Buckwheat flour is used in many recipes like Italian pizzoccheri and French galette and so on. In Japan, it is used to make thinly cut soba noodles.

Iwate Prefecture is famous for wanko soba, a style of eating soba noodles unique to the area. A mouth-sized portion of hot soba noodles are placed in a small bowl (wanko). You slurp up the noodles – a usual way to eat soba in Japan – and once the bowl is emptied, another portion is immediately served, and keeps on being served until you’re full.

This style of eating soba noodles is said to come from the tradition of soba burumai, a way of serving soba noodles to a large group of guests so that everyone can enjoy delicious, freshly-cooked noodles. However, it’s also said to have originated over 400 years ago, when a feudal lord was so taken with the dish, he kept asking for refill after refill.

Whatever the true origin, wanko soba came about from the Iwate omotenashi spirit: a desire to serve guests the best meal possible, and let them eat to their hearts content.

Test Your Wanko Soba Limit

A scene of people eating wanko soba

Wanko soba is made with the same ingredients wherever you eat it, but how it is served and what it is served with depends on the region and restaurant.

In Morioka City, wanko soba is a lively and entertaining event, almost like a sport. The server keeps topping up your bowl, cheering and motivating you on with a rhythmic chant: “Hai jan jan! Hai don don!” The meal ends when you’ve reached your limit and put the lid on the bowl.

In Hanamaki City it’s a more refined affair. It’s here that the feudal lord was said to have had his meal. There’s no chanting, but still plenty of refilling.

Around 10 to 15 servings of wanko soba are equal to one bowl of hot kake soba. Wanko soba is usually served with a selection of toppings like chopped green onions, grated daikon radish and dried seaweed, to switch up the flavor.

There’s also a variety of side dishes like fresh sashimi, crispy tempura and soy-sauce simmered chicken mince.

All-You-Can-Eat Wanko Soba Contest

The cities of Morioka and Hanamaki each have their own annual wanko soba eating contests.
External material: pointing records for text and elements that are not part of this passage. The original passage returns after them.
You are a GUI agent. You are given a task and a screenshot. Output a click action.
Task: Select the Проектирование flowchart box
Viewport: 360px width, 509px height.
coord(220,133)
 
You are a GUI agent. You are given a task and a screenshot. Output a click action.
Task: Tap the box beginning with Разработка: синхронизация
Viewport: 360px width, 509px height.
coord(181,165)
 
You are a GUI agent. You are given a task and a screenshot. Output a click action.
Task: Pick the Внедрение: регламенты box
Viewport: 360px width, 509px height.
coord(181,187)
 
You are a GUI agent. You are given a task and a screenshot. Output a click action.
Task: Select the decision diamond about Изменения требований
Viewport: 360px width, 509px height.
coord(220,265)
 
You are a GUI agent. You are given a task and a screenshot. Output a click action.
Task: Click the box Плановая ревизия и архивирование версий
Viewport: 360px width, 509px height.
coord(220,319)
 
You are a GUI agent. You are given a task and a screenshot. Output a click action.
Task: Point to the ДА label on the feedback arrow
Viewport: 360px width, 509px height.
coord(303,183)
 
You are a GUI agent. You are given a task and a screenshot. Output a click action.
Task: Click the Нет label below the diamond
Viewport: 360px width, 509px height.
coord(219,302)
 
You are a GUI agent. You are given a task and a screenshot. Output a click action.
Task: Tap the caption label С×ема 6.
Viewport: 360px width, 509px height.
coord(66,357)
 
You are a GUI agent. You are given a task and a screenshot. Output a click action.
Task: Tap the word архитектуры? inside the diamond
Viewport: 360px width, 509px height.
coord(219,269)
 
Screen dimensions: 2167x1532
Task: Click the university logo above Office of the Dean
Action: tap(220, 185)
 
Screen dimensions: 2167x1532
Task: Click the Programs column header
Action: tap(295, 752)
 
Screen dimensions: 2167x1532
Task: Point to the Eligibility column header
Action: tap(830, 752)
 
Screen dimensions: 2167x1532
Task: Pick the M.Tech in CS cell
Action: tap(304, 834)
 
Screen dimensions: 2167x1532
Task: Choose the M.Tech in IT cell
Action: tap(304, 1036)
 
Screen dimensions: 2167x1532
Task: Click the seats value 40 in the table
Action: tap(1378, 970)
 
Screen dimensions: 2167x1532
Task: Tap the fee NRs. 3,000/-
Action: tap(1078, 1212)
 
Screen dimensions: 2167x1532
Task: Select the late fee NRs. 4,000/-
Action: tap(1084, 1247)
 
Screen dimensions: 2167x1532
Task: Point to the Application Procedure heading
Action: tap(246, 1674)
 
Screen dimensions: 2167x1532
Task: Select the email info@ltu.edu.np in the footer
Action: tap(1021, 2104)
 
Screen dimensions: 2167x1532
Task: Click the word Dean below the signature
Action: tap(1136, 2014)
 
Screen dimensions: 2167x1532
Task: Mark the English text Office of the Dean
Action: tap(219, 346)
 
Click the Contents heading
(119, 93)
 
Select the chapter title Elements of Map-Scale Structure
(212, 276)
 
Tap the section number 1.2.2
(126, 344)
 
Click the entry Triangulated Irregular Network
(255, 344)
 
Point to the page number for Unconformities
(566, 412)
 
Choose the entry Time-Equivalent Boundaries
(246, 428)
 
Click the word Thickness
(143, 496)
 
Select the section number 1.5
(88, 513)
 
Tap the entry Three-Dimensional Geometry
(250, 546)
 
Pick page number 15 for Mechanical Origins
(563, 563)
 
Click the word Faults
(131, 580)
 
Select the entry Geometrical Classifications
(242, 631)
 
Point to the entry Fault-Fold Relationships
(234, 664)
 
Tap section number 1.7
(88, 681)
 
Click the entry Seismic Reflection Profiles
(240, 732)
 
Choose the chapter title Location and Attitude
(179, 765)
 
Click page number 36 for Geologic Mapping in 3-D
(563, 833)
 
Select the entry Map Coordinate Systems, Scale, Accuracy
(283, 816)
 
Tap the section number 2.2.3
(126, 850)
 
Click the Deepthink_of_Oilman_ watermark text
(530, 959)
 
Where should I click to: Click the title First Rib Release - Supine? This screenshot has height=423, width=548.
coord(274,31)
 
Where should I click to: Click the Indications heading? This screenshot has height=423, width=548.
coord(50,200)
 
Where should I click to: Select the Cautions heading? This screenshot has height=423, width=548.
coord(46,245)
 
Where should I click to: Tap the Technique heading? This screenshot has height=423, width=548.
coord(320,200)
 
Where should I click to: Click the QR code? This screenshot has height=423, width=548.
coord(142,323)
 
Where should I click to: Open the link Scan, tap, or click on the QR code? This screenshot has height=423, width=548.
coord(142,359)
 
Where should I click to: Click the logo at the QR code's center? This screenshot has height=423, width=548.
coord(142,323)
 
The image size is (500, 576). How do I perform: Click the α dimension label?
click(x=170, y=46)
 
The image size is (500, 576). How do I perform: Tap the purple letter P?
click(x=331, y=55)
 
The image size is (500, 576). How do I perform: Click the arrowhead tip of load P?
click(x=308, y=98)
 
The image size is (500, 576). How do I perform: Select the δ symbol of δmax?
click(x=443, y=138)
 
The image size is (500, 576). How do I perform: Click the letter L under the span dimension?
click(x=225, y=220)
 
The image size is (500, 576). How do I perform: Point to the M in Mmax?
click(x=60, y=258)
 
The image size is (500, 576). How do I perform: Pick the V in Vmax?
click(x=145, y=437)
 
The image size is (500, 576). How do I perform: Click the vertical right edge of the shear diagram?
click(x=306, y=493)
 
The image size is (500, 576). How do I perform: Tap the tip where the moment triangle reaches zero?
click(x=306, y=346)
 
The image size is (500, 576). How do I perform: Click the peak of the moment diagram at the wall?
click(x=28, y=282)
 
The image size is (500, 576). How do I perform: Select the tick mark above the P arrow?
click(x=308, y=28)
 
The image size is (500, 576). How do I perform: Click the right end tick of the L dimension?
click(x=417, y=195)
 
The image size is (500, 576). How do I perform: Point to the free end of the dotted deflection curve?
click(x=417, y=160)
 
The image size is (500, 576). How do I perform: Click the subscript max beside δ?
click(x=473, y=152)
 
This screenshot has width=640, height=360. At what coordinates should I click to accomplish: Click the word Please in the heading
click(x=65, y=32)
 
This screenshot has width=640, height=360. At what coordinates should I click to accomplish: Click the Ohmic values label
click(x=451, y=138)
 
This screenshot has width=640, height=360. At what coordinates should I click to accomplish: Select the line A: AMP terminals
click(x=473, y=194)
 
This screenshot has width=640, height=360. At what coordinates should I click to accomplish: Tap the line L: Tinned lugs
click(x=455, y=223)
People from all over Japan come to Iwate to take part and see who can eat the most bowls in the time allowed.

At the All Japan Wanko Soba Contest in Hanamaki, the winning contestant ate 258 bowls in 5 minutes, setting a new record in 2016. The contests are quite intense, making them as much fun to watch as they are to take part.

Wanko soba is a dish that can be enjoyed with family and with friends. Wanko soba restaurants are visited by people in Japan and from people all over the world. If you visited, how many bowls do you think you could eat?